### TO DO
Return exactly, please, the lines from the one containing "Expand the right sidebar with arrow toggle" to the last line of the entries below, and nothing else, leaving pictures out.

### PROVIDED ENTRIES
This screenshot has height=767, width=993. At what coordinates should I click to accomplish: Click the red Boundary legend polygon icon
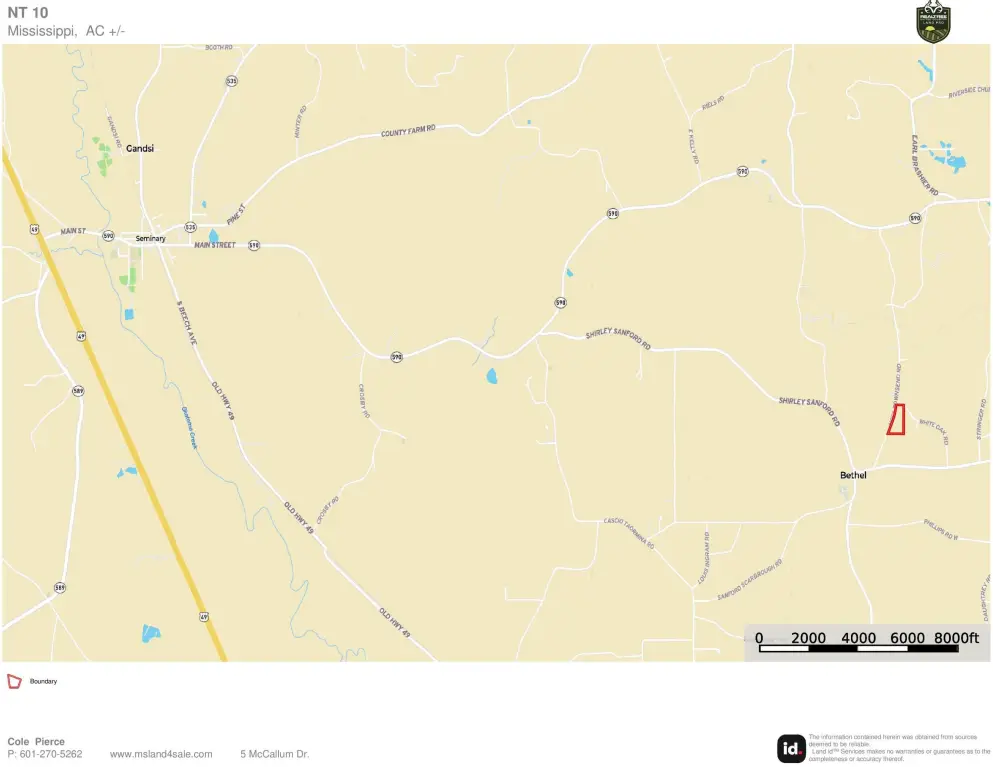[14, 681]
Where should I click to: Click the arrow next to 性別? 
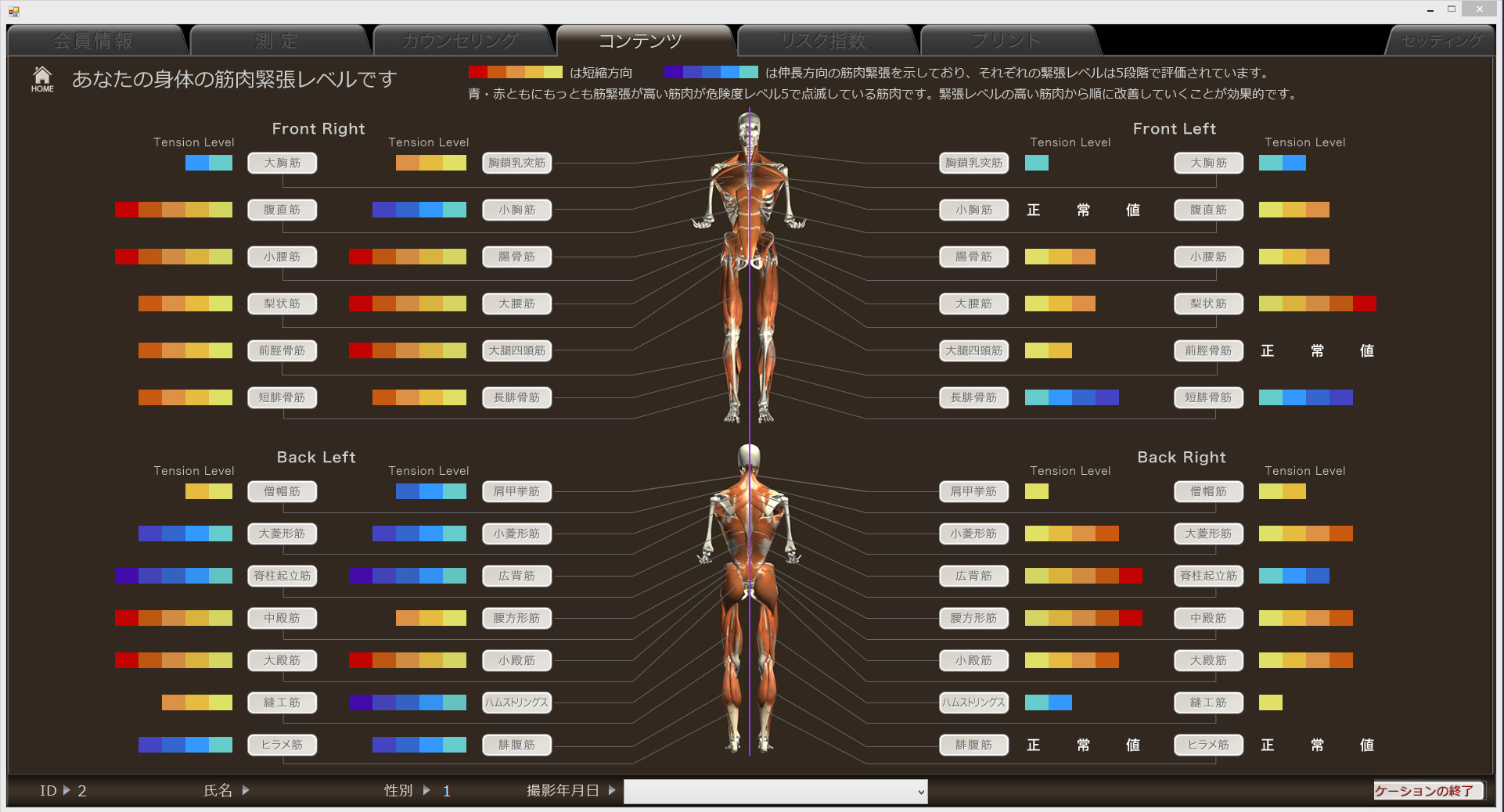[426, 790]
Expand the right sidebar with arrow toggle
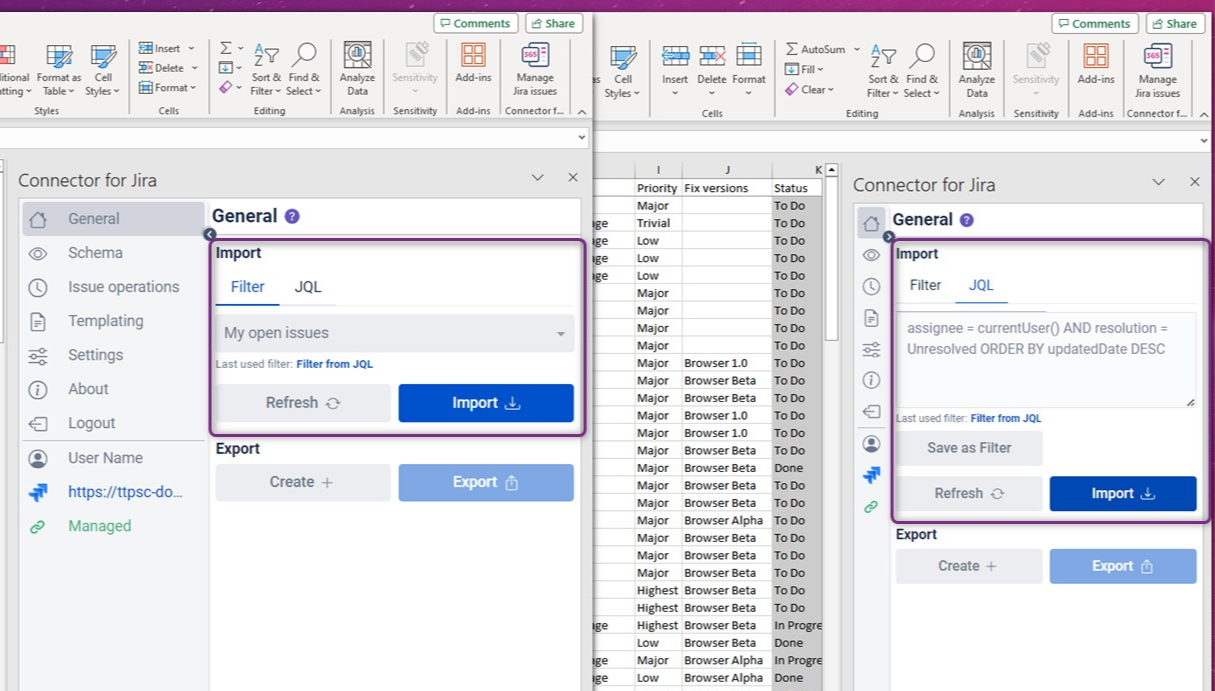This screenshot has height=691, width=1215. 889,237

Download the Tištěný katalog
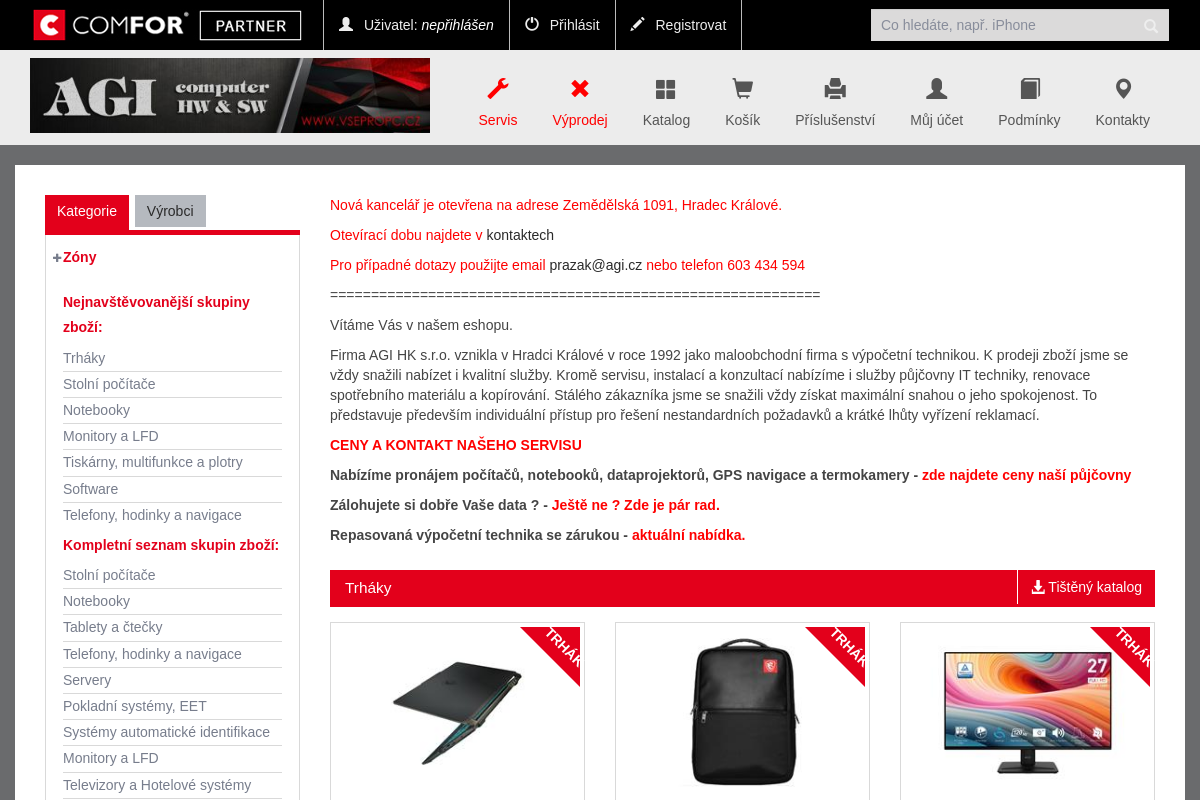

### EXERCISE RESPONSE
Expand the right sidebar with arrow toggle
This screenshot has height=691, width=1215. 889,237

Download the Tištěný katalog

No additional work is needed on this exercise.